EXERCISE DESCRIPTION: Rewrite the records below with every "How do I perform" changed to "How can I do", keeping everything else the same.
• • • • •
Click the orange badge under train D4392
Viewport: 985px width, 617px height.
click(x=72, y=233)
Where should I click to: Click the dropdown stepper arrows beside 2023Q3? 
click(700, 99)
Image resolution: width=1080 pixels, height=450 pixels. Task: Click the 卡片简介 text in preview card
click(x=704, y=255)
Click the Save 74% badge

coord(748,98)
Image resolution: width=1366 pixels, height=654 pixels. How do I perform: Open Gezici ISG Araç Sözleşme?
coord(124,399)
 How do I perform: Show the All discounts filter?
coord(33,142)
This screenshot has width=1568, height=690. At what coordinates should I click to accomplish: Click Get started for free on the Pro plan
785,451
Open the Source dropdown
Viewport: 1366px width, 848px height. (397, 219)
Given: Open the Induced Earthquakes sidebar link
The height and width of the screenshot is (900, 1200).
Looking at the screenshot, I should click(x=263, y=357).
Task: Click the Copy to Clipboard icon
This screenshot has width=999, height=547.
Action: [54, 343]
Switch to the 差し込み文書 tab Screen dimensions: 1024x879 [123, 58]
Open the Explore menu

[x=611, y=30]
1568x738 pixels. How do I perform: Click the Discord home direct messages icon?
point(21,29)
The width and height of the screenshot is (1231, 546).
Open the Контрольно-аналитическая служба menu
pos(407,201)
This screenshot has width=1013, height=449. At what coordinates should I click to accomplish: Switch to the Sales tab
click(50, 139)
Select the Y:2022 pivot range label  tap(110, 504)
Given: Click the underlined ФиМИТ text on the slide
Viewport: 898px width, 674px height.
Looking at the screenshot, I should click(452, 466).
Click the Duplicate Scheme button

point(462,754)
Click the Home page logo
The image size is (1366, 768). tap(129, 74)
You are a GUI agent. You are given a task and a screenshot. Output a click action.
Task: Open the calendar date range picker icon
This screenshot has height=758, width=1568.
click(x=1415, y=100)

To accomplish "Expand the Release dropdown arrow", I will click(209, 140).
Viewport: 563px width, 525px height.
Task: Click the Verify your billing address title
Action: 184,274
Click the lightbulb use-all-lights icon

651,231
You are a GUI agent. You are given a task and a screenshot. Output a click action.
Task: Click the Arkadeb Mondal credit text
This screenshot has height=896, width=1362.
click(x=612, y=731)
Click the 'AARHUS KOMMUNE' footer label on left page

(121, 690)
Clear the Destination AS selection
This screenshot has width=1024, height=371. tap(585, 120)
• • • • •
WRITTEN SOLUTION:
Click the orange badge under train D4392
Viewport: 985px width, 617px height.
click(x=72, y=233)
Where should I click to: Click the dropdown stepper arrows beside 2023Q3? 
click(700, 99)
Image resolution: width=1080 pixels, height=450 pixels. Task: Click the 卡片简介 text in preview card
click(x=704, y=255)
Click the Save 74% badge

coord(748,98)
Image resolution: width=1366 pixels, height=654 pixels. How can I do: Open Gezici ISG Araç Sözleşme?
coord(124,399)
 How can I do: Show the All discounts filter?
coord(33,142)
This screenshot has width=1568, height=690. At what coordinates should I click to accomplish: Click Get started for free on the Pro plan
785,451
Open the Source dropdown
Viewport: 1366px width, 848px height. (397, 219)
Given: Open the Induced Earthquakes sidebar link
The height and width of the screenshot is (900, 1200).
Looking at the screenshot, I should click(x=263, y=357).
Task: Click the Copy to Clipboard icon
This screenshot has width=999, height=547.
Action: [54, 343]
Switch to the 差し込み文書 tab Screen dimensions: 1024x879 [123, 58]
Open the Explore menu

[x=611, y=30]
1568x738 pixels. How can I do: Click the Discord home direct messages icon?
point(21,29)
The width and height of the screenshot is (1231, 546).
Open the Контрольно-аналитическая служба menu
pos(407,201)
This screenshot has width=1013, height=449. At what coordinates should I click to accomplish: Switch to the Sales tab
click(50, 139)
Select the Y:2022 pivot range label  tap(110, 504)
Given: Click the underlined ФиМИТ text on the slide
Viewport: 898px width, 674px height.
Looking at the screenshot, I should click(452, 466).
Click the Duplicate Scheme button

point(462,754)
Click the Home page logo
The image size is (1366, 768). tap(129, 74)
You are a GUI agent. You are given a task and a screenshot. Output a click action.
Task: Open the calendar date range picker icon
This screenshot has height=758, width=1568.
click(x=1415, y=100)

To accomplish "Expand the Release dropdown arrow", I will click(209, 140).
Viewport: 563px width, 525px height.
Task: Click the Verify your billing address title
Action: 184,274
Click the lightbulb use-all-lights icon

651,231
You are a GUI agent. You are given a task and a screenshot. Output a click action.
Task: Click the Arkadeb Mondal credit text
This screenshot has height=896, width=1362.
click(x=612, y=731)
Click the 'AARHUS KOMMUNE' footer label on left page

(121, 690)
Clear the Destination AS selection
This screenshot has width=1024, height=371. tap(585, 120)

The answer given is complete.